I think the only reason people pick another option is that that start of by only using python in the first place.
i am using it for four months. its configuration is really complicated and many default values do not make sense.
for instance when you are using solo there should be a default hard task timeout smaller than effective heartbeat value otherwise it will fail and retry the same task forever.
Consider where you see physical queues of people in real world: e.g. people lining up to be served at supermarket, to board aircraft, to enter a concert. The purpose of the queue is an orderly way to manage situations where there is more demand for a service than can be immediately processed. If the system tries to serve all the demand simultaneously, perhaps that leads to chaos and no one getting served.
Similar situations happen in computer systems, in some of those cases queues can be used to manage load.
E.g. When you make a purchase to order something online, there is a good chance there is a task queue or something very similar as part of the machinery helping that to happen. When you click "purchase" your order or request is persisted in some queue or DB, before any attempt is made to fulfill it. The UI can give you immediate feedback telling you that your order was received, here's your order ID, sit back and relax, we'll send you an update. When some machine (or person) is available with free capacity, and no higher priority orders to process, they will grab your order and start processing it.
Some worker queue implementations offer additional benefits in terms of increasing robustness of system. e.g. if worker node A begins processing task T, then worker node A explodes before T is complete, the task T may be returned to the queue after some timeout, and surviving worker B may be able to grab T and process it successfully. This can be very valuable in situations where you want to guarantee that task T is done correctly and not half-done or forgotten -- e.g. processing and provisioning customer orders. This gets considerably more challenging to implement correctly if task T involves performing side effects and modifying the state of the real world (transferring money, dispatching vehicles) and the failure occurs after some but not all of the side effects have already happened.
Queues introduce new failure modes: if something stops workers from processing tasks, and queue gets longer and longer, how do you find out and fix it? Queue needs to be stored somewhere, there is some max capacity, what happens when that is exceeded -- does the queue give up and drop all the tasks on the floor, or explode, or so on.

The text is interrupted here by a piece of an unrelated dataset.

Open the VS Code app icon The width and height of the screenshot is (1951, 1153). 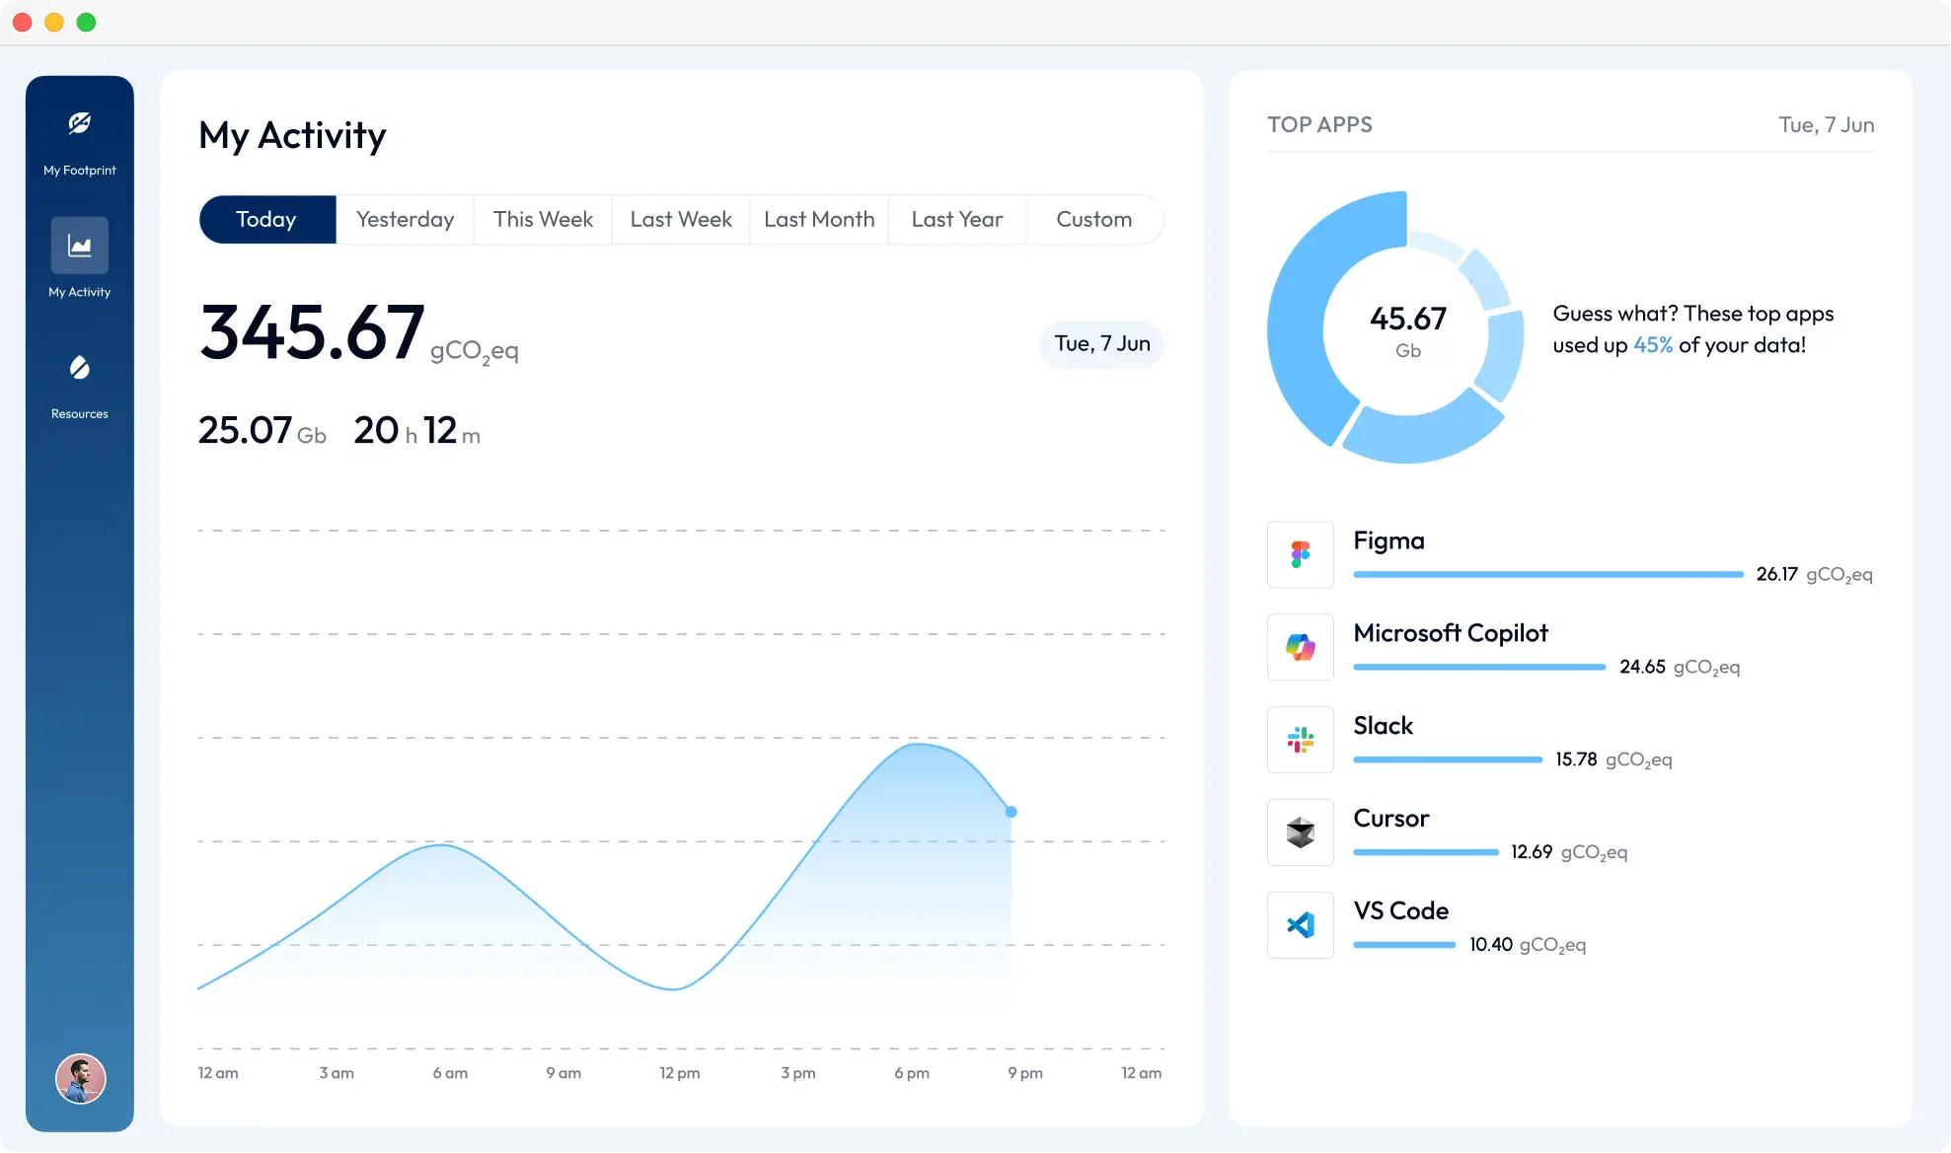pyautogui.click(x=1300, y=925)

Threading is local to a machine; task queues are generally a solution to distributing a large number of tasks across many distinct compute nodes by using some remote network service (redis, rmq, etc) to track the progress of jobs.
Even if there were real threading, it has features that make it convenient for scheduling tasks, chaining them in different ways and so on. You could write your own thing of course. But also it operates over different processes and those processes don't even necessarily have to be on the same machine.
Much of what's written comes back to using old python2 libraries or just complaining that celery doesn't have defaults that better suit you. The very first issue mentioned, about not manually setting the concurrency level...this is basic stuff. It always boggles my mind when people deploy something to prod with the copy/paste "get started" instructions from github. Why do people deploy critical infra layers without spending a lot of time to understand the thing they're depending on?
There are genuinely bugs in celery, and task queues are particularly hard to get right, especially with pluggable backends. But if you RTFD and follow good devops, you will have a perfectly fine time.